Examine the records and identify each line that includes the string "submenu". Copy those lines.
»»
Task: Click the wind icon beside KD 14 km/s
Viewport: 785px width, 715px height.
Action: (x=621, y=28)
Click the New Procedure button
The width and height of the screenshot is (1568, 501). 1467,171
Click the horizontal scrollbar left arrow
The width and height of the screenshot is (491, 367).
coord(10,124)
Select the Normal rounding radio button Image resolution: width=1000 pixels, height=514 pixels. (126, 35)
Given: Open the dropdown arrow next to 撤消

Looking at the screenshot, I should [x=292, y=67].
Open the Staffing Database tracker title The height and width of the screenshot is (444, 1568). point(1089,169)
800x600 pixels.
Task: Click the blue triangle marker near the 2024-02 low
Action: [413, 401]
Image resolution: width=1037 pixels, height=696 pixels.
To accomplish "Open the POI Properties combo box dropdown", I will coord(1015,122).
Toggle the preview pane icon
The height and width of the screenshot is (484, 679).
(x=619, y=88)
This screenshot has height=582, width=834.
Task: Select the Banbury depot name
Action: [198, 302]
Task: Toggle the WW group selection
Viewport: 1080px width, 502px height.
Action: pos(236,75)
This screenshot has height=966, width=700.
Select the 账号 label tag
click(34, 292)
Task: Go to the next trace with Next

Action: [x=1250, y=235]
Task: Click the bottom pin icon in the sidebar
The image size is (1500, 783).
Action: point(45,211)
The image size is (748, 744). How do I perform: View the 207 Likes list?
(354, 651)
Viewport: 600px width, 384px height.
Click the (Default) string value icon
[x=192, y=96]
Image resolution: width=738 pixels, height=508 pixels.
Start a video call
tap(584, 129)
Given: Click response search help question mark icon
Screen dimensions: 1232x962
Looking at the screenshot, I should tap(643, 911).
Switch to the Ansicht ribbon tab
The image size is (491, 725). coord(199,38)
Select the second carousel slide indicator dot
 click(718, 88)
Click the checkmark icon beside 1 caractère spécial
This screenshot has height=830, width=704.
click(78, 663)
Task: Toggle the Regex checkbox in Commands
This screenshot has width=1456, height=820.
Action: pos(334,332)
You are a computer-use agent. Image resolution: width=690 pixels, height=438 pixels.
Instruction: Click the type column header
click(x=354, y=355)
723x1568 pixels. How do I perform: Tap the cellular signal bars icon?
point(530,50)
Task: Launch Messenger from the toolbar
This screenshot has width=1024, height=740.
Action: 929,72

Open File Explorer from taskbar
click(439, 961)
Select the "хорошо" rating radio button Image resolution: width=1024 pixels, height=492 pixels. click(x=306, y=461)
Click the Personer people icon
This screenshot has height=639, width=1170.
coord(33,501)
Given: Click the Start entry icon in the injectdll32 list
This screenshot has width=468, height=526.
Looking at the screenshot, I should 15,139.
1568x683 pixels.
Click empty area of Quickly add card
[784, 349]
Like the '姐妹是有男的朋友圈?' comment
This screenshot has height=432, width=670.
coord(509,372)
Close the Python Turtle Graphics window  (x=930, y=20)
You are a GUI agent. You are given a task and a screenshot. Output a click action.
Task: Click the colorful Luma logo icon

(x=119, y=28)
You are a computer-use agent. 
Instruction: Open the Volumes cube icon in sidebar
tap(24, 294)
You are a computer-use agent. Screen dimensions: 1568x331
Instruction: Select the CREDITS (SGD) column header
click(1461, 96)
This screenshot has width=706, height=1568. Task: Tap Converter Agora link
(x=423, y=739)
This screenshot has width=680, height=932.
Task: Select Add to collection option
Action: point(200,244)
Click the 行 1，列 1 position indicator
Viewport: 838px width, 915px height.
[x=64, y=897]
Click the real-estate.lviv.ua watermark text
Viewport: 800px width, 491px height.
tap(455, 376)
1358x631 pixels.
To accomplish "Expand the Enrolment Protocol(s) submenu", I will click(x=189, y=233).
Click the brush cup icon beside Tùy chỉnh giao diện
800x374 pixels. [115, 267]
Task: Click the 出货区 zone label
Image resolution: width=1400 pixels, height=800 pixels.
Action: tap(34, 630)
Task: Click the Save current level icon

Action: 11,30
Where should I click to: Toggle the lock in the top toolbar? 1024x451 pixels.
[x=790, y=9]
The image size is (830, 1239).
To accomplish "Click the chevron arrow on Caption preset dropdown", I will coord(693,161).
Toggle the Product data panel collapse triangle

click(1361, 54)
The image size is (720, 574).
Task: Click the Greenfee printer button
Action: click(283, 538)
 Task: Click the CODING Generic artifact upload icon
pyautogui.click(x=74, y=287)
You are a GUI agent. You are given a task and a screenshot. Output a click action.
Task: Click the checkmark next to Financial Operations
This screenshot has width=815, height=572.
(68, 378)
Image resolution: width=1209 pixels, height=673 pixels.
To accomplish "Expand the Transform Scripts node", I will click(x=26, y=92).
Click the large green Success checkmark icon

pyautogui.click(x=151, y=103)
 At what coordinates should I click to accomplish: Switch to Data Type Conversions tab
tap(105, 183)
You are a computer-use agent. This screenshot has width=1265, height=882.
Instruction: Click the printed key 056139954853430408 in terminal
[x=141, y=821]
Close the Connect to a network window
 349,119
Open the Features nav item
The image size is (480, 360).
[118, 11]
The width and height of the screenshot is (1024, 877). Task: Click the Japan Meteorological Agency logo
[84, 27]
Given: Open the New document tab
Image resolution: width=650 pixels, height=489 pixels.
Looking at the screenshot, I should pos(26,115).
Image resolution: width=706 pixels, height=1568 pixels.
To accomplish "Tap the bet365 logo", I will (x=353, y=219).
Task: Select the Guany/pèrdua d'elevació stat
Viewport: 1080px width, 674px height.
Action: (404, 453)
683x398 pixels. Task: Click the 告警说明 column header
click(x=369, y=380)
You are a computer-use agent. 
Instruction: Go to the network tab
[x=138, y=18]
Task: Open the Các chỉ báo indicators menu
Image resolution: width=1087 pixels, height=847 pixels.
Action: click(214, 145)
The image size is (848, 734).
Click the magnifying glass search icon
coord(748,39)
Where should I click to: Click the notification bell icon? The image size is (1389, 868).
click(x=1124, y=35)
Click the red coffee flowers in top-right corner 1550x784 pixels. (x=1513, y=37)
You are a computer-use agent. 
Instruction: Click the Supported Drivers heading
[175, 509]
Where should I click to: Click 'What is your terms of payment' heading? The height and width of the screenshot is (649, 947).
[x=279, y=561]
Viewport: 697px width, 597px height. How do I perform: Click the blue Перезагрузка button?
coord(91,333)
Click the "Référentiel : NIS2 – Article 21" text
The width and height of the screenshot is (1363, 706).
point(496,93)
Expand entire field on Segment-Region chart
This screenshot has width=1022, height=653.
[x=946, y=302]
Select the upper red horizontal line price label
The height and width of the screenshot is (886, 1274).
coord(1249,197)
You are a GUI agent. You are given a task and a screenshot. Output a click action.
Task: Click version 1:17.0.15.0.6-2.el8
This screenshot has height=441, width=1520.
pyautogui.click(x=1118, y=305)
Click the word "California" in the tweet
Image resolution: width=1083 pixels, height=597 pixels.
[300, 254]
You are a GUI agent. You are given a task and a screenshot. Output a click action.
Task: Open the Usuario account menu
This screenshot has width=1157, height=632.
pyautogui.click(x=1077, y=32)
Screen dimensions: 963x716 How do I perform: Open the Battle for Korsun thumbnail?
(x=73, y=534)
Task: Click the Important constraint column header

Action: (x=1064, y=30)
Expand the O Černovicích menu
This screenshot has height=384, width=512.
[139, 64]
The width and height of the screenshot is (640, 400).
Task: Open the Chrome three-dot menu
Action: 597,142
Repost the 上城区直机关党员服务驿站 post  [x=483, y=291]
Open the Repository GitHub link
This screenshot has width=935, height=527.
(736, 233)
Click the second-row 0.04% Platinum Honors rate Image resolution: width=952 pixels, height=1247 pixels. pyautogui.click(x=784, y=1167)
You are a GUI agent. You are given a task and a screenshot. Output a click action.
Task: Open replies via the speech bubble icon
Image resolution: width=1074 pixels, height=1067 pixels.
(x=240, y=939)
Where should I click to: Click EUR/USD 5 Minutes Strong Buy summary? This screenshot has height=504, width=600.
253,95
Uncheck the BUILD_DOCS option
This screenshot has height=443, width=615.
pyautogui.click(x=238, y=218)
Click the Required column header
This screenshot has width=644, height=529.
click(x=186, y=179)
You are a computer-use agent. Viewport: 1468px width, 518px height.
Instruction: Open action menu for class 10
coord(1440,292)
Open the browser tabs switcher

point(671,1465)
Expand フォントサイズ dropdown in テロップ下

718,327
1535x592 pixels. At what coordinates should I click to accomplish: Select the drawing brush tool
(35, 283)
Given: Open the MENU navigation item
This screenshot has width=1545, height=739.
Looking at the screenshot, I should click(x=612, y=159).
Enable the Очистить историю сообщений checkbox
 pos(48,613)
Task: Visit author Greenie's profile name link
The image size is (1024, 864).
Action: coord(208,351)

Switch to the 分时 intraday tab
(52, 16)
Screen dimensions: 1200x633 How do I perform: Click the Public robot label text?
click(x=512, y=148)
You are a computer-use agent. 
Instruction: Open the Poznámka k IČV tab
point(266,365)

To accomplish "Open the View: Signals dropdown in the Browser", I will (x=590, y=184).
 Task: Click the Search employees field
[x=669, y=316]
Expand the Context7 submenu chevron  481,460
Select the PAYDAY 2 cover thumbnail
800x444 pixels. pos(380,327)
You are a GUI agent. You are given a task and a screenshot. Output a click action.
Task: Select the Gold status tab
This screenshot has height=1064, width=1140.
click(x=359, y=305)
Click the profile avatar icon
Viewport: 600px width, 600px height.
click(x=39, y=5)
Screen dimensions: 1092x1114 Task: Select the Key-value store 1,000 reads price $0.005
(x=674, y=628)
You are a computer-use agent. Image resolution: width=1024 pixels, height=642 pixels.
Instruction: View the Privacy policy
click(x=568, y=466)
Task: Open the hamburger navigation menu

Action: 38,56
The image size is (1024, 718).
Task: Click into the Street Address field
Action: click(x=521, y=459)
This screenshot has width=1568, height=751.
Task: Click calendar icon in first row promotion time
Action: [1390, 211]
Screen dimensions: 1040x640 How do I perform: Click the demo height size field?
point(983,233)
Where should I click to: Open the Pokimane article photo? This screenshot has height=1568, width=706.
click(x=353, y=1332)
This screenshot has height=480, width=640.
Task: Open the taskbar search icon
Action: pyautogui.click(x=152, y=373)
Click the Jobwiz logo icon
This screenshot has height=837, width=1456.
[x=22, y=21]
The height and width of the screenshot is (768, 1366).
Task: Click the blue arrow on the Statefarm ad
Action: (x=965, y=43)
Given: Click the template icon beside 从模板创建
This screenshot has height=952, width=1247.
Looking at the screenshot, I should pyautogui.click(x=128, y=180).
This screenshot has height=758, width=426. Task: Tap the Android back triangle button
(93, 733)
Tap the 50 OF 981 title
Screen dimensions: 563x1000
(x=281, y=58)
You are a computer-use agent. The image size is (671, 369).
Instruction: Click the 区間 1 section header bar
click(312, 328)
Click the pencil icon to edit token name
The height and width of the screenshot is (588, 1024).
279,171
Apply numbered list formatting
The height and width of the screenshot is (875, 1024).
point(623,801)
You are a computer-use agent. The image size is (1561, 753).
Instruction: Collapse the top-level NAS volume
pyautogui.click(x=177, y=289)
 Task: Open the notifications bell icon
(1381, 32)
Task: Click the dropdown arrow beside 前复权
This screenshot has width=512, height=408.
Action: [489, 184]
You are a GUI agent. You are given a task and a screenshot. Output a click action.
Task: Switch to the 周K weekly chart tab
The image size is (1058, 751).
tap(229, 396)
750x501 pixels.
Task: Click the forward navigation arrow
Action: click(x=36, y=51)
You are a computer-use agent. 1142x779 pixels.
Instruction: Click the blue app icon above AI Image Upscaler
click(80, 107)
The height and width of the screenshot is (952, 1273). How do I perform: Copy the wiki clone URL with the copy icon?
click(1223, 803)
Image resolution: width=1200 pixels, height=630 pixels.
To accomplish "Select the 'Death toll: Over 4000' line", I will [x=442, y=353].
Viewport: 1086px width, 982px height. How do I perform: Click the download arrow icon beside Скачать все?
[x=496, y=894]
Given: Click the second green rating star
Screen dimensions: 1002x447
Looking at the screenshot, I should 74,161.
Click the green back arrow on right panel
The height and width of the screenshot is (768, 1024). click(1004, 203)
««
> _EXERCISE RESULT_:
To accomplish "Expand the Enrolment Protocol(s) submenu", I will click(x=189, y=233).
Expand the Context7 submenu chevron  481,460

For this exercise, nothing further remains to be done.